NTIA concludes CBRS lab tests for five SAS vendors

Besides approving the Environmental Sensing Capabilities (ESC) of three vendors, the National Telecommunications and Information Administration (NTIA) this week announced that it has wrapped up the laboratory testing stage for five Spectrum Access System (SAS) vendors.

That doesn’t mean the government-run test process is over—NTIA engineers in Boulder, Colorado, are now working to craft test reports with a target of providing them to the SAS vendors in June for their submission to the FCC.

But, as NTIA said in a blog post, “the light at the end of the tunnel is getting brighter by the day” for the Citizens Broadband Radio Services (CBRS) community.

NTIA noted that its engineers and scientists in the Office of Spectrum Management and the Institute for Telecommunication Sciences (ITS) have worked closely through each stage with their counterparts in government as well as the private sector. 

RELATED: Google, Federated, CommScope get OK for ESCs in CBRS band

On Monday, the FCC, in coordination with NTIA and Department of Defense (DOD), approved the ESC capabilities of three vendors—Google, Federated Wireless and CommScope—based on their updated applications that reflect conformance testing performed by ITS. 

NTIA didn’t identify the five SAS vendors in its blog, and a spokesperson said it had no comment on specific vendors.

RELATED: CommScope running in SAS pack dominated by Google, Federated Wireless

CommScope confirmed it is one of the five; it won AT&T's SAS business last year. It also has been working with Google in the CBRS arena, and Federated Wireless is another prominent SAS vendor.

In 2016, the FCC gave conditional SAS approval to Amdocs, Comsearch (CommScope), CTIA, Federated Wireless, Google, Key Bridge and Sony. The following year, CTIA informed the FCC (PDF) that it was withdrawing its applications for SAS and ESC administration because enough competition had emerged.

Last year, Amdocs announced that it had entered the FCC's Wave 1 compliance testing process and planned to become a CBRS SAS administrator. 

Meanwhile, FCC Commissioner Michael O’Rielly, who led the FCC’s review of the 3.5 GHz rules before they were finally revised last year, told the CBRS Alliance at its annual meeting in Charlotte, North Carolina, this week that “we are at the precipice” of seeing the vision of the CBRS Alliance and its members come into being.
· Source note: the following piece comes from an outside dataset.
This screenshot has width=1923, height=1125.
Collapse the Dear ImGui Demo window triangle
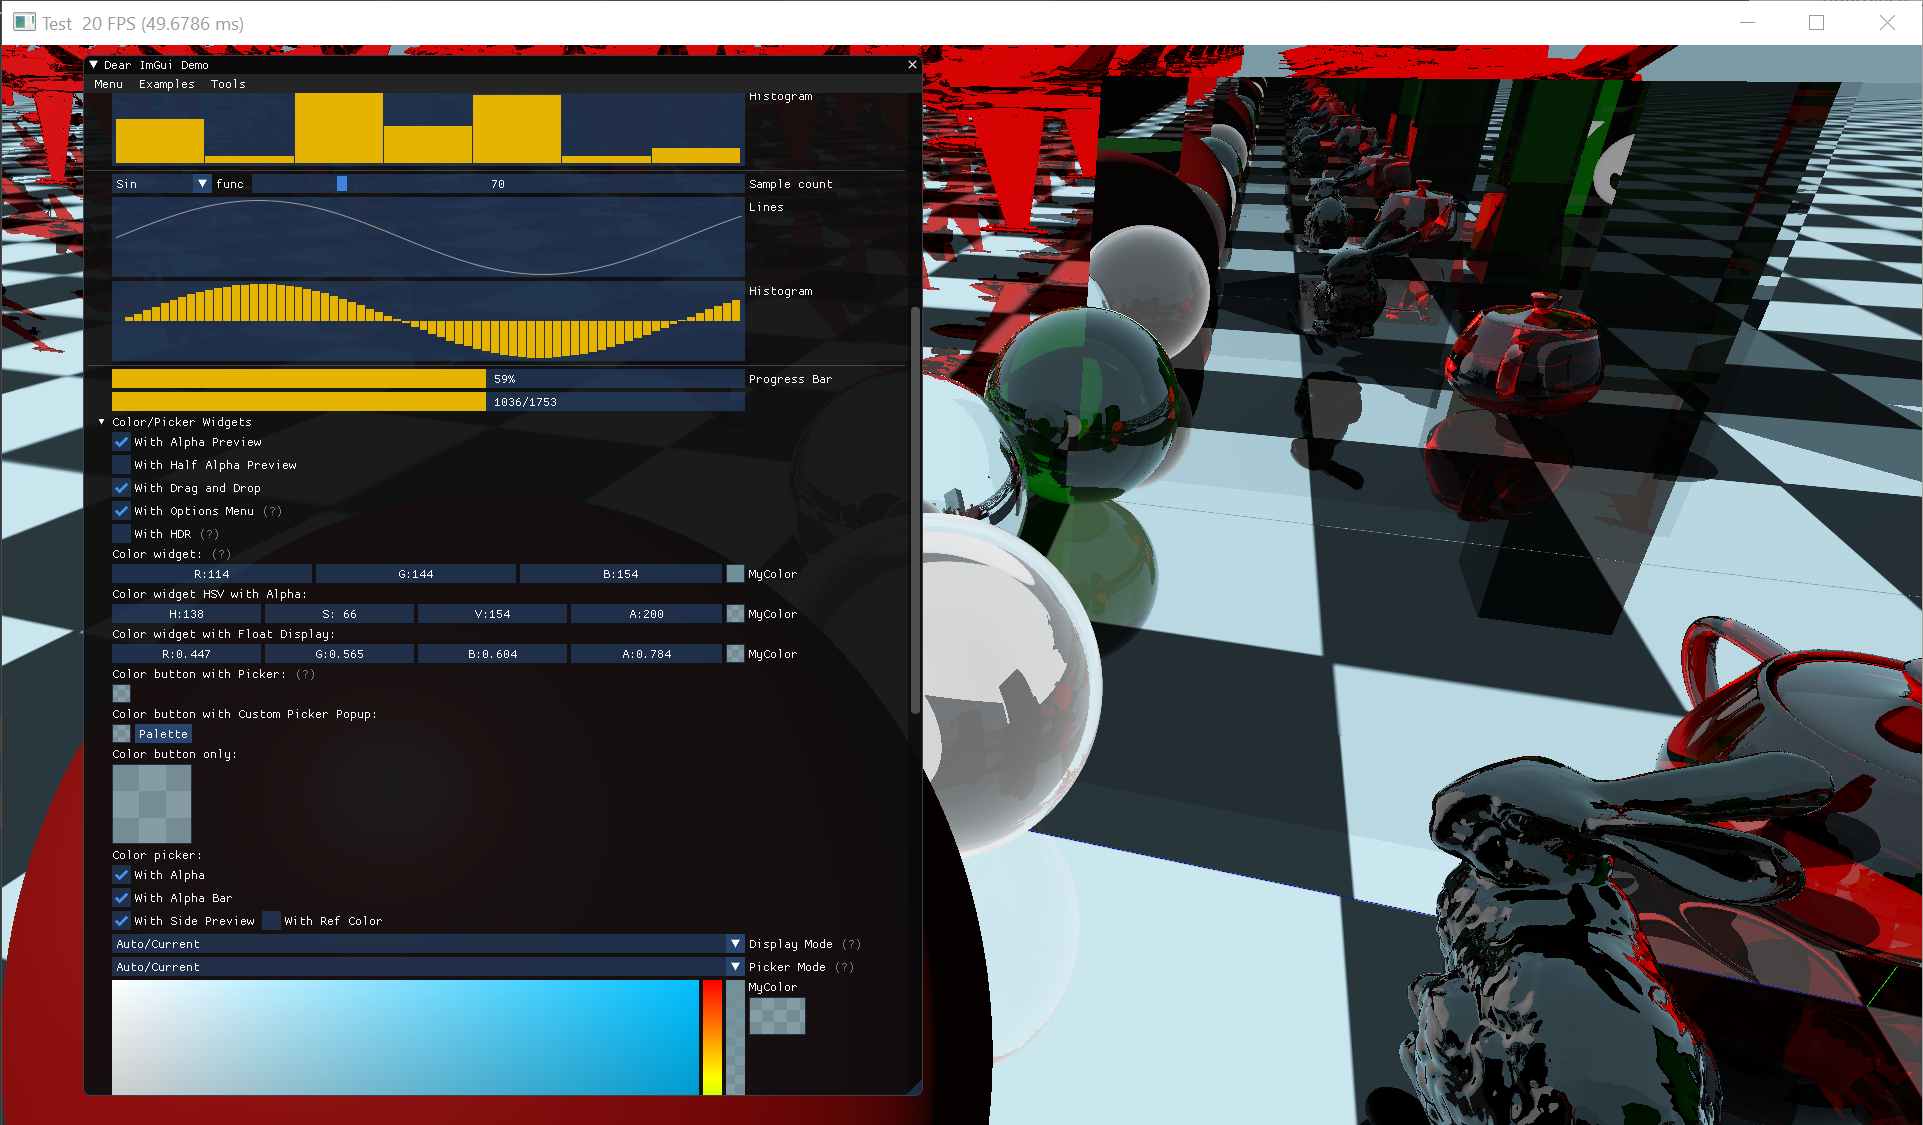click(x=94, y=65)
The 3.5 GHz band will likely be the first U.S. midband 5G to come into play, he noted, and attributed much of the progress in the band to the alliance members. The CBRS Alliance has grown from six founding members to more than 120 members today, and it’s created an entire brand (OnGo) as well as equipment testing and certification programs.

RELATED: CBRS proponents quietly fret over NTIA’s ongoing 3.5 GHz tech testing

O’Rielly said he originally had grave concerns that the ESC review process was falling behind, and he admitted that he never expected it to leapfrog ahead of the SAS testing and development process. But it appears that once the appropriate reports are approved, the initial commercial deployment phase can proceed possibly within a few weeks.

The U.S. government still has more work to do, however. High on the agenda must be the auctioning of the Priority Access Licenses (PALs), an event that O’Rielly said he doesn’t see happening before the second quarter of 2020. That’s not soon enough, he reiterated, referring to the FCC being seemingly stuck in the “abyss of auction software development and technical-sounded excuses.” He didn’t lay blame on Chairman Ajit Pai but said it represents a larger problem needing “substantial work.”

He’s also looking for other sources of midband spectrum beyond the C-band, and that includes getting the NTIA and DOD to clear 3.45-3.55 GHz for commercial use.

Additional spectrum needs to be reallocated from the 3.1-3.45 GHz band, and federal agencies need to immediately initiate feasibility studies for those frequencies, he said. It’s generally known that spectrum is used for “shipborne, land-based, and aeronautical mobile radar systems,” but the existing information on exactly how, where and what amount of spectrum is being used at any time is outdated and incomplete, he added.

“These bands are desperately needed for 5G networks and the federal agencies should clear this spectrum to the greatest extent possible,” O’Rielly said, according to prepared remarks. “Operations can be moved to other bands or repacked within any narrow, remaining federal 3.1 to 3.45 GHz band. As I have said all along, CBRS is a spectrum-sharing experiment, but it in no way replaces our long-standing spectrum policy of clearing frequencies for exclusive-use licenses.”